In [1]:
import pandas as pd
import numpy as np
import seaborn as sb
import matplotlib.pyplot as plt
import porekit
%matplotlib inline
In [2]:
df = pd.read_hdf("../examples/data/ru9_meta.h5", "meta")
In [3]:
porekit.plots.read_length_distribution(df);
This is a histogram showing the distribution of read length. In this case it's the max of template and complement length. This plots ignores a small part of the longest reads in order to be more readable.
In [4]:
porekit.plots.reads_vs_time(df);
In [5]:
porekit.plots.yield_curves(df);
This plot shows the sequence yields in Megabases over time.
In [6]:
porekit.plots.template_vs_complement(df);
In the standard 2D library preparation, a "hairpin" is attached to one end of double stranded DNA. Then, when the strand goes through the nanopore, first one strand translocates, then the hairpin and finally the complement. Because template and complement both carry the same information, they can be used to improve accuracy of the basecalling.

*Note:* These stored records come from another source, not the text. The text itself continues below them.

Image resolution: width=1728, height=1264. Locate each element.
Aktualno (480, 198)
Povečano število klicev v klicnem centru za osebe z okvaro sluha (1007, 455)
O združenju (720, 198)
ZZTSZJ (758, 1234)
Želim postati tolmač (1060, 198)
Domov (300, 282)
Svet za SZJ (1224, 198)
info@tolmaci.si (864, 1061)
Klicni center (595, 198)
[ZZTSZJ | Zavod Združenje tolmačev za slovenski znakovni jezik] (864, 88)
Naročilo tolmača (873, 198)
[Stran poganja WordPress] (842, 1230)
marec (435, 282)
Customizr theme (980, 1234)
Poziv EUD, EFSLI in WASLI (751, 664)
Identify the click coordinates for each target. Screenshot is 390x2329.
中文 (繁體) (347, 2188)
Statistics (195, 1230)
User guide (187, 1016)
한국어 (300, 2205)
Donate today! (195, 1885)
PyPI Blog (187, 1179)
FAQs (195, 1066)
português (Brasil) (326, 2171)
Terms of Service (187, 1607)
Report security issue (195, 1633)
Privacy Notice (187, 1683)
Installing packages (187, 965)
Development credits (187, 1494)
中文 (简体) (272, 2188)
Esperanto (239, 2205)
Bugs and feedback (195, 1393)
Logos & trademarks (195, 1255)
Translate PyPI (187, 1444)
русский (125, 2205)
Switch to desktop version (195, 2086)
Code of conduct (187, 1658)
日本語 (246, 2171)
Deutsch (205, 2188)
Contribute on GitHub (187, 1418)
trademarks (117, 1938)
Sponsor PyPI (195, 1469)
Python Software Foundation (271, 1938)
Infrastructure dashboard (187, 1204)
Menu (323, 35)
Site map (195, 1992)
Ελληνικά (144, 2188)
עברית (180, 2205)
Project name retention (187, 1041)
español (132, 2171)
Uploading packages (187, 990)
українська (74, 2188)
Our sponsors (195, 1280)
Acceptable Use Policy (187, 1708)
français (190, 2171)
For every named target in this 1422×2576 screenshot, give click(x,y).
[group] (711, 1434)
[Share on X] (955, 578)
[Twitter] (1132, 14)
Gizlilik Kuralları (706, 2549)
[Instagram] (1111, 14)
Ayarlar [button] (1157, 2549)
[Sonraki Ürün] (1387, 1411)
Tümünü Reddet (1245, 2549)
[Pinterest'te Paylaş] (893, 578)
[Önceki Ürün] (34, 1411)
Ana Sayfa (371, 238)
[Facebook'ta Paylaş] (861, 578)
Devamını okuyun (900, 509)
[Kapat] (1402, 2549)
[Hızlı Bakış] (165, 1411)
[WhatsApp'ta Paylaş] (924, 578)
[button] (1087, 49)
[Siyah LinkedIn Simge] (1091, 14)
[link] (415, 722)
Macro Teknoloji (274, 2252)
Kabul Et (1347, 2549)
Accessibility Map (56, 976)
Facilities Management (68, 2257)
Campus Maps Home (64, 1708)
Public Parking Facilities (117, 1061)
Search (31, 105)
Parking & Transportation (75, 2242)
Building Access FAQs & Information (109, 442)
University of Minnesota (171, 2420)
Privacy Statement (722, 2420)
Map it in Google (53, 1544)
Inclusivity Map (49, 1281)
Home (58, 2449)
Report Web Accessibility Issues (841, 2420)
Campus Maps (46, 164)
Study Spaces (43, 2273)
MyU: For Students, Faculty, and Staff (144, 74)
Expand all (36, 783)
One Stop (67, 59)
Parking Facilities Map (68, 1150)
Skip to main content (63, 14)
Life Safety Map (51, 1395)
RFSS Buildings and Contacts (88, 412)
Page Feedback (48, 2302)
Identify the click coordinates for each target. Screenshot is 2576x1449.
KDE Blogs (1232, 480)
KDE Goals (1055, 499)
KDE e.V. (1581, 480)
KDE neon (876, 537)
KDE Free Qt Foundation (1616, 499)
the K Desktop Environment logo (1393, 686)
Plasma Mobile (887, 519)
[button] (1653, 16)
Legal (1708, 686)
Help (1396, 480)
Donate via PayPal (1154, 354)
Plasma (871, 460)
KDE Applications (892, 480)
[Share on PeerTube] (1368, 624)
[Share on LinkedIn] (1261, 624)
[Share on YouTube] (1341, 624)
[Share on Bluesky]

However, not all molecules have a hairpin attached, not all have a complement strand, and in most cases, the template and complement length does not match completely. This can be seen in the plot above, where most data points are on a diagonal with template and complement length being almost the same. There are more points under the diagonal than above it, and there is a solid line at the bottom, showing reads with no complement.
In [7]:
porekit.plots.occupancy(df);
This shows the occupancy of pores over time. In General, pores break over time, which is a major factor in limiting the total yield over the lifetime of a flowcell.
The squiggle_dots function takes a Fast5 File and outputs a plot of all event means as dots on a graph. This way of plotting event data does a better job at characterizing a long read than the traditional "squiggle" plot. In this example there is a marked difference between the traces of the template and the complement, as segmented by the detected hairpin section.
In [8]:
fast5 = porekit.Fast5File(df.iloc[1002].absolute_filename)
porekit.plots.squiggle_dots(fast5)
fast5.close()
The plots inside porekit.plots are designed to work best inside the Jupyter notebook when exploring nanopore data interactively, and showing nanopore data as published notebooks or presentations. This is why they use colors and a wide aspect ratio.
But the plots can be customized somewhat using standard matplotlib. Every plot function returns a figure and an axis object:
In [9]:
f, ax = porekit.plots.read_length_distribution(df)
f.suptitle("Hello World");
f.set_figwidth(6)
Sometimes you want to subdivide a figure into multiple plots. You can do it like this:
In [10]:
f, axes = plt.subplots(1,2)
f.set_figwidth(14)
ax1, ax2 = axes
porekit.plots.read_length_distribution(df, ax=ax1);
porekit.plots.yield_curves(df, ax=ax2);
If you want to go beyond those relatively simple customizations, you may want to just copy and paste some code from porekit/plots.py and go from there. The plots are relatively simple overall.